↓↓↓
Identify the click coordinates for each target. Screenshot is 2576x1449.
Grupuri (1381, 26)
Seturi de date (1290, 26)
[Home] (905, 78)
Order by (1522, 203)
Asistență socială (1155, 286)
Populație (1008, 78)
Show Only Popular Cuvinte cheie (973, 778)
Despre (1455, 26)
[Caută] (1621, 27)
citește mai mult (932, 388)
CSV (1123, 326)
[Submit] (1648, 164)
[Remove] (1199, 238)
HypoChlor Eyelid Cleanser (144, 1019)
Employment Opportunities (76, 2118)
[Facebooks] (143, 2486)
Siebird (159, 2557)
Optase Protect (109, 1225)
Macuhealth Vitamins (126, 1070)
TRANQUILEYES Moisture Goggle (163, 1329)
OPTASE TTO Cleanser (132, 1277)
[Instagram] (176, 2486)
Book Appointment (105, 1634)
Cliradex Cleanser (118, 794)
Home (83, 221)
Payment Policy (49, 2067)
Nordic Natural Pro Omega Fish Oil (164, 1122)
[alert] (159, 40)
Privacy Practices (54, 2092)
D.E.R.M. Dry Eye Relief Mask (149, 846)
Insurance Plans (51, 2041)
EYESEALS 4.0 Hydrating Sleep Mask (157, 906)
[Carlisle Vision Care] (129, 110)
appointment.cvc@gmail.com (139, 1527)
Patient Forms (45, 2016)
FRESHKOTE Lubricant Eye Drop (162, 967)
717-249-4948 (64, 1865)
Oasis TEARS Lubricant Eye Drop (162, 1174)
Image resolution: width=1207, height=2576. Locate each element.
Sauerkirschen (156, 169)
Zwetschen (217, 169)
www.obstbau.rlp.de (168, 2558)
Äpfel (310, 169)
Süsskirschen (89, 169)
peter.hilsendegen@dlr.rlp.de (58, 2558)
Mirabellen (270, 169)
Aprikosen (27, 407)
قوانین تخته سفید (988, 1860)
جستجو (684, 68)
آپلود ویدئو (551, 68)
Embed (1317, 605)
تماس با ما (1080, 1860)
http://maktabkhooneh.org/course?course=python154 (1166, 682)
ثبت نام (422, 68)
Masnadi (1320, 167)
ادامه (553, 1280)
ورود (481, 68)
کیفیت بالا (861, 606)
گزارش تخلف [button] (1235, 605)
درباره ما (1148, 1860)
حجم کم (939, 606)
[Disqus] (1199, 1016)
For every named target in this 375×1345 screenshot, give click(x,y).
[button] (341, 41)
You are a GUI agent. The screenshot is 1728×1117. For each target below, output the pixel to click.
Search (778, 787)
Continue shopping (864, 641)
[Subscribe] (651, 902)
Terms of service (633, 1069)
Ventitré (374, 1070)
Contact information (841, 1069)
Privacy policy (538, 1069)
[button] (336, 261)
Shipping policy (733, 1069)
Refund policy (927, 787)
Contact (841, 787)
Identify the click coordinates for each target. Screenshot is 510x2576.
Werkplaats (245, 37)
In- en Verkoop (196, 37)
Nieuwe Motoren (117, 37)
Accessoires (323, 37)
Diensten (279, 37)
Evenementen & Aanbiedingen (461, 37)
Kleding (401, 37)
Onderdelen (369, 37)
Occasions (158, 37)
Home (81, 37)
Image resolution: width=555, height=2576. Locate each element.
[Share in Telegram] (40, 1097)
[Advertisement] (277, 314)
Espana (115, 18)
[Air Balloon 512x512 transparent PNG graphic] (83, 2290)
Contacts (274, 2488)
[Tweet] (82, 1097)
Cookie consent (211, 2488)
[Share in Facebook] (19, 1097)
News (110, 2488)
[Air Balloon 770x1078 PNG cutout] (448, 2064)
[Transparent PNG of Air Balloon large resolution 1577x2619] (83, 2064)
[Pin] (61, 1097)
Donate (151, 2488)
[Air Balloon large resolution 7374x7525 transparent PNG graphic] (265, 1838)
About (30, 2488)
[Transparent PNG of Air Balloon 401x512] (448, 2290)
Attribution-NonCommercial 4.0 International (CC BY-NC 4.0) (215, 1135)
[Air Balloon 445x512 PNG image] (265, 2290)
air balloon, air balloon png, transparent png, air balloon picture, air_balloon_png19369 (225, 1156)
↑↑↑
- What the exercise asks -
Among the lines above, which hold the word "coordinates"? Report each one.

- Task answer -
Identify the click coordinates for each target. Screenshot is 2576x1449.
Identify the click coordinates for each target. Screenshot is 510x2576.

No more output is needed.